**Data shown**
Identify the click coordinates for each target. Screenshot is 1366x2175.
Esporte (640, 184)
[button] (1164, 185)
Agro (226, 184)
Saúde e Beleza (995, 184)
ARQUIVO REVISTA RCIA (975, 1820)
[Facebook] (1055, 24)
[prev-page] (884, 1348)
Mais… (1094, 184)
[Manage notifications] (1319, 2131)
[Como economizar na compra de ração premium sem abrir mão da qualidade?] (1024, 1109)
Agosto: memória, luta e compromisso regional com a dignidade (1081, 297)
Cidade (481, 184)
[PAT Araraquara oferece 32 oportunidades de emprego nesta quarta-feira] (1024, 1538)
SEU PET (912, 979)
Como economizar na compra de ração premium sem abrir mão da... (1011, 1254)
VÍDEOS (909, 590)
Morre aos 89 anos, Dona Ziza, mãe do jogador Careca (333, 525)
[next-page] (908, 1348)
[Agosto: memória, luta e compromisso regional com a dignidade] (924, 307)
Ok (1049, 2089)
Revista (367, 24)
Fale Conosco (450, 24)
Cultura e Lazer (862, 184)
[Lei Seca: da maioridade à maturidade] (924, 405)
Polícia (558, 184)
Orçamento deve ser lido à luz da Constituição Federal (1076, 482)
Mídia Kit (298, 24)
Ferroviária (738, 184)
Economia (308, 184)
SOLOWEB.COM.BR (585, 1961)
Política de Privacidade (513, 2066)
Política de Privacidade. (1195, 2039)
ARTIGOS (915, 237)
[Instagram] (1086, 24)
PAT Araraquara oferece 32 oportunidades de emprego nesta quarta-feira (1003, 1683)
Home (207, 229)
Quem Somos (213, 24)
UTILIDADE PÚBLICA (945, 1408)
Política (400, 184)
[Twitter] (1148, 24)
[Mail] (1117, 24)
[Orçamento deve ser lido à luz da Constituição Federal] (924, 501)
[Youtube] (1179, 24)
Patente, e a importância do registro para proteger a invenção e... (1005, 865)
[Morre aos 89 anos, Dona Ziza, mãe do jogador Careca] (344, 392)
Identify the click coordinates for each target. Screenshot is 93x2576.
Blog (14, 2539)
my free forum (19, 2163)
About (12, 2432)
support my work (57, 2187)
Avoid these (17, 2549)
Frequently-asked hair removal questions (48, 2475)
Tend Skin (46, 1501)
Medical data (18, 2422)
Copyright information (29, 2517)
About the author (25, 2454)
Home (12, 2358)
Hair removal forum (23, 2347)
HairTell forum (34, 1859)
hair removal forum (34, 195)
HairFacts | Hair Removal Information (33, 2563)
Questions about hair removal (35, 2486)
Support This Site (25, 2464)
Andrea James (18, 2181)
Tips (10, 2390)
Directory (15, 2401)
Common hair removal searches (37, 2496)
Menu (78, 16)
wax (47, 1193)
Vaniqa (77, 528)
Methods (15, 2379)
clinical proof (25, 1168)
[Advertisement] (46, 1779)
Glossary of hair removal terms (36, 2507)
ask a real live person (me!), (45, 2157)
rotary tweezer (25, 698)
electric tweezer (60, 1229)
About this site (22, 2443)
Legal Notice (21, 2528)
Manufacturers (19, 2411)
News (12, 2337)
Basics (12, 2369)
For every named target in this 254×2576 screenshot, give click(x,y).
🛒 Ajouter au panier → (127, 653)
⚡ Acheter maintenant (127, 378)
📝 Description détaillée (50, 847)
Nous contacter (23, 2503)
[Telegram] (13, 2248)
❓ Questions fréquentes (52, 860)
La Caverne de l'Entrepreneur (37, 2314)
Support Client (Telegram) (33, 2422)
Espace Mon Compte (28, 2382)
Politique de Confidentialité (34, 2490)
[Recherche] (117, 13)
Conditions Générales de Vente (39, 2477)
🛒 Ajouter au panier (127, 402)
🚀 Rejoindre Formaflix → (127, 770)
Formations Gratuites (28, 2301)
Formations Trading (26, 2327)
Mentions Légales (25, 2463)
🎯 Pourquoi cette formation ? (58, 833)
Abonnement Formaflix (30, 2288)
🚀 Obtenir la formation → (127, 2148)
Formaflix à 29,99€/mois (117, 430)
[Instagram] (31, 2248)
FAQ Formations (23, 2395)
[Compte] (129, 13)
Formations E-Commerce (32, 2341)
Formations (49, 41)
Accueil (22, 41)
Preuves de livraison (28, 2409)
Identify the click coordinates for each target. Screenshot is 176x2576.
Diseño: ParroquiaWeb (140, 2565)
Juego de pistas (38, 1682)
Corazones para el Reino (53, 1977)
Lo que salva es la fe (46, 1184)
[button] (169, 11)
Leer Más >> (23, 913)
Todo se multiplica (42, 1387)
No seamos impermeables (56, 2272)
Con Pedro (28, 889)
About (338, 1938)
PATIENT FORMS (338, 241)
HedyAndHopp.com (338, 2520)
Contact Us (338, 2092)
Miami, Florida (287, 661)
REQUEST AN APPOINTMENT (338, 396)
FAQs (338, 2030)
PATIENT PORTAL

**Task statement**
Filtering the entries above by the word "Ajouter", copy each line that matches.

**Answer box**
🛒 Ajouter au panier → (127, 653)
🛒 Ajouter au panier (127, 402)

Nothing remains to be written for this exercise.